This Is The Most Overrated Cut Of Beef
For decades, filet mignon has symbolized some sort of holy grail of fine dining. Maybe you're pairing it with herbed butter or a gorgonzola sauce or, at the very least, a pillow of pureed potatoes. There's a reason this cut of meat is so revered and expensive, according to The Spruce Eats. The filet mignon is found by the cow's rib cage, somewhat close to its back. Since the muscle sits in a spot where it doesn't have to hold much weight, the cut of meat ends up being tender and supple when prepared properly.
You might feel the need to fork over 30 bucks for a pound of precious filet mignon. And don't get us wrong – the cut of beef is still insanely popular in restaurants, and people still love it. We get it. It's delicate, refined, and you don't have to chew on it for hours. But ask a chef or cook, and they might not have such a reverent opinion of filet mignon. According to Paul Kahan, filet mignon is simply "the tofu of steak" (via Chicago Tribune). Ouch.
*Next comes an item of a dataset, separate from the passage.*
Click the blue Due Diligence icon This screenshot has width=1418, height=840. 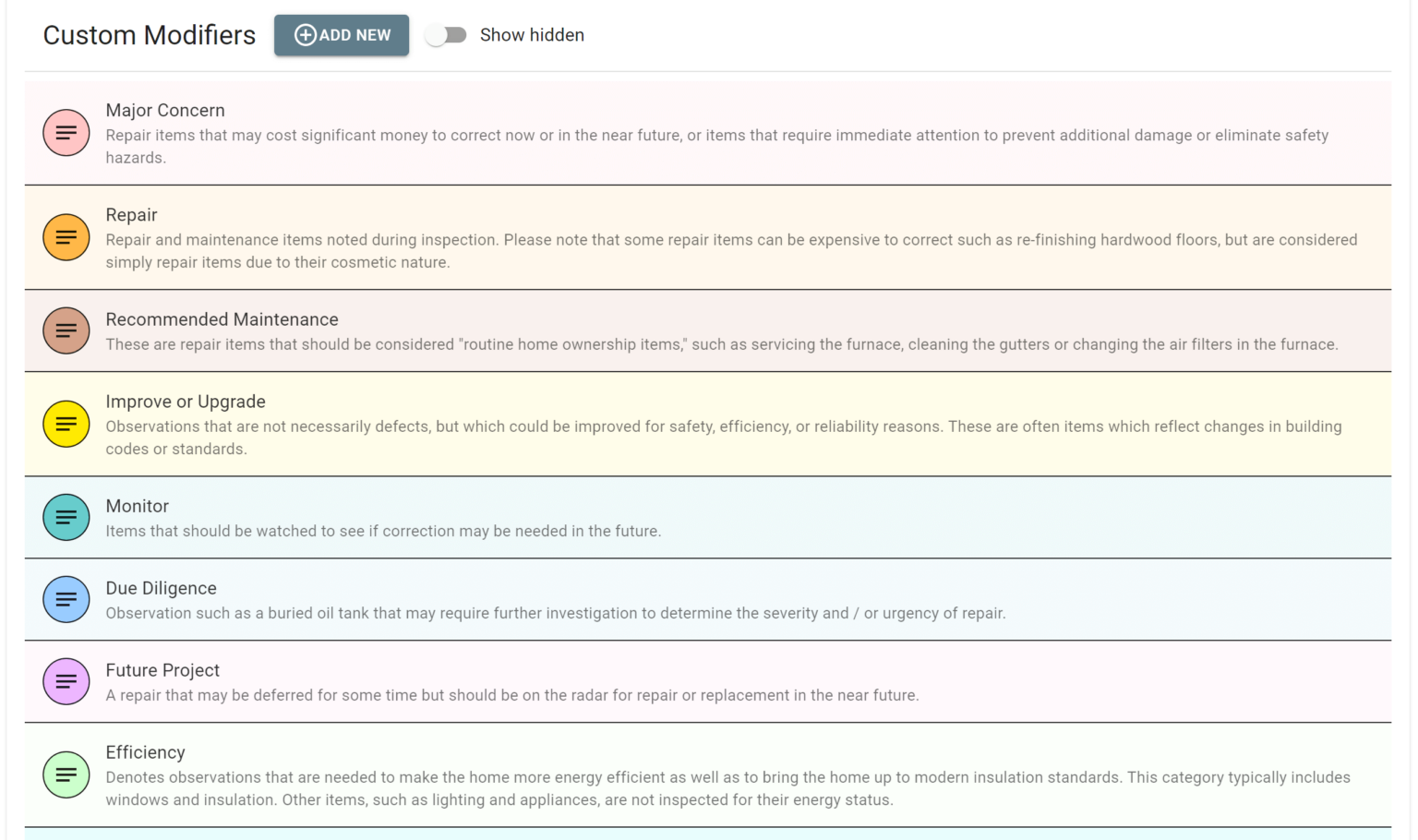pyautogui.click(x=66, y=599)
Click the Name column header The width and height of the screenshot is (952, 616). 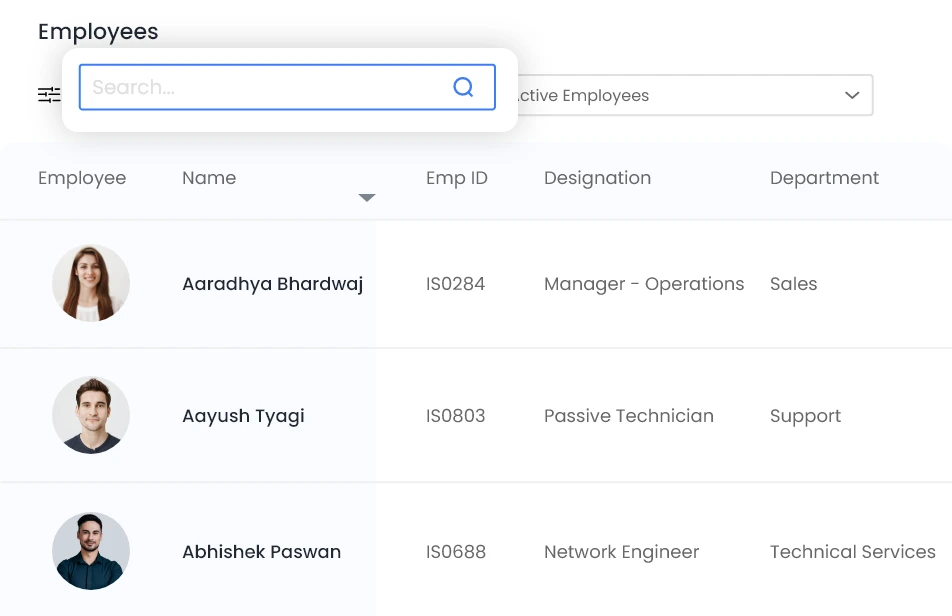click(x=209, y=178)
Kahan's not the only one who doesn't fawn over this filet. A handful of other chefs ranked filet mignon — or the tenderloin cut that contains it — as the most overrated cut of beef you could possibly order, according to Thrillist.
The search for more flavor
Chefs aren't just trying to burst your filet-induced bubble when they shrug at the famous cut of beef. They're trying to help you, in our opinion. Sure, the filet mignon is tender — we don't deny it — but it lacks flavor. Why do you think it needs that gloopy, fatty gorgonzola sauce? The part of the cow that contains filet mignon doesn't have much fat. And rule number one to good food is that fat equals flavor. William DeMarco, a chef based in Las Vegas, points out that this trade-off results in a not-so-interesting steak. "While it is a tender cut, the marbling on a steak is really necessary in order to really get that rich taste," he told Thrillist.
Anthony Bourdain didn't sugarcoat things either when asked about filet mignon. The cut of meat, he said, is "the most boring and uninteresting piece of meat on the animal," according to Business Insider. Another ouch. Bourdain pointed out that other cuts of beef — like sirloin or rib steaks — allow for a better balance between "fat and lean." Other chefs have suggested opting for tri-tip, hanger steak, or even beef tongue. The suggestion from John Lichtenberger, an Austin-based chef? Try the marrow. No, it's not a steak — but it's a whole new way to enjoy the multidimensional flavor that comes from cows.